I don’t text him because he didn’t give me his number and I didn’t give him mine. Don’t want to. The anonymity is part of the gift. If I knew him, knew his last name, his favorite movie, the reason he was crying before his shift, it would complicate things. It would make him a person instead of a memory. And memories are easier to carry than people.

The loneliness remains. It always does. It’s a chronic condition, not an acute one. But so do the deadlifts. So does the gym. So does the knowledge that for fifteen minutes in a shower stall, I was exactly where I needed to be, doing exactly what I needed to do, with exactly the right person.

I spot for no one now. Not because I’m afraid. Because that moment was perfect exactly as it was. Anonymous, hot, inevitable. You can’t recreate perfection. You can only be grateful it happened and move on.

The rain that week tasted like soap. Like possibility. Like the beginning of something, even if that something was just the rest of my life.

Sometimes I think about going back at the same time, same day of the week. Wednesday night. Thursday morning. That liminal space between days where the world holds its breath. I tell myself I won’t. I tell myself I’ve been going to the gym at random times, and if I see him, it’s coincidence.

The human heart is a liar. The human heart is always making excuses to get what it wants.

But maybe that’s okay. Maybe wanting things—wanting people—is part of being alive. Maybe Dr. Shapiro was right about the SSRIs. Maybe feeling something, even something as complicated as this, is better than feeling nothing at all.

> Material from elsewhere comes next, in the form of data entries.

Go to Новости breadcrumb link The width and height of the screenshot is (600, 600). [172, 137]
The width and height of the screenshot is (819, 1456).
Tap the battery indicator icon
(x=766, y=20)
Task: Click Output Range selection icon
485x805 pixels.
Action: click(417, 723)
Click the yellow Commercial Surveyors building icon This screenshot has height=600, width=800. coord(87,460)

The cats don’t care about any of this. They just want breakfast. The novel is still half-finished. The meetings keep happening. The world keeps spinning. And somewhere in the city, a man with a compass tattoo and a girlfriend and a laugh that made my balls tingle is probably doing the same thing I’m doing. Eating cereal at odd hours, staring at his phone, wondering if the other person is thinking about him too.

Probably not.

But probably is not definitely. And that sliver of uncertainty, that tiny gap between probably and definitely, that’s where hope lives. That’s where I live now.

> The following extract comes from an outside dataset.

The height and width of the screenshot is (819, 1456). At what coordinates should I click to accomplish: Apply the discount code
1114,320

The gym is open 24 hours a day. I still have my membership card. The bar still weighs the same as it did before.

Everything is different. Nothing has changed.

Three weeks later. Tuesday night. Wednesday morning. 2:17 AM.

I told myself I wasn’t going. I told myself I’d moved past it. I told myself a lot of things while I was lying in bed, staring at the ceiling, feeling the particular texture of 2 AM silence pressing down on my chest like a weighted blanket I hadn’t asked for. Then I got up, put on my gym shorts, and drove through empty streets to Fitness Plus.

The parking lot had three cars. One of them was a dark sedan I recognized from that night. My heart did something complicated in my chest. A flutter and a brief arrhythmia that my therapist would probably want to discuss.

I walked in anyway.

The motion sensors clicked on, illuminating the path to the weight room. The chin-up bar was empty. The squat rack was empty. The deadlift platform was empty. My chest tightened with something that might have been disappointment or might have been relief.

Then I heard it. The shower. Running. In the men’s locker room.

I stood in the doorway for a long time. Long enough that the motion sensor clicked off and I was standing in darkness. Long enough to run through every possible outcome. He might not want to see me. He might have someone else in there. He might pretend not to recognize me. He might feel disappointed that I came back.

The motion sensor clicked on. I’d moved without realizing it. One step forward. Then another.

The locker room was humid and bright. The shower door was closed but not locked. The water was running.

I didn’t knock. I didn’t announce myself. I just opened the door and stepped inside.

He was there. Alone. Facing the wall, water streaming down his back, over the compass tattoo, over the ship, over the dates I still couldn’t read. He turned when he heard the door. His eyes found mine.

Neither of us spoke.

Then he smiled. That real smile. The one that wasn’t performance. And he handed me the soap.

“Took you long enough,” he said. “Was starting to think you found another gym.”

I locked the door behind me.

That’s it, sexy Reader. Go get laid.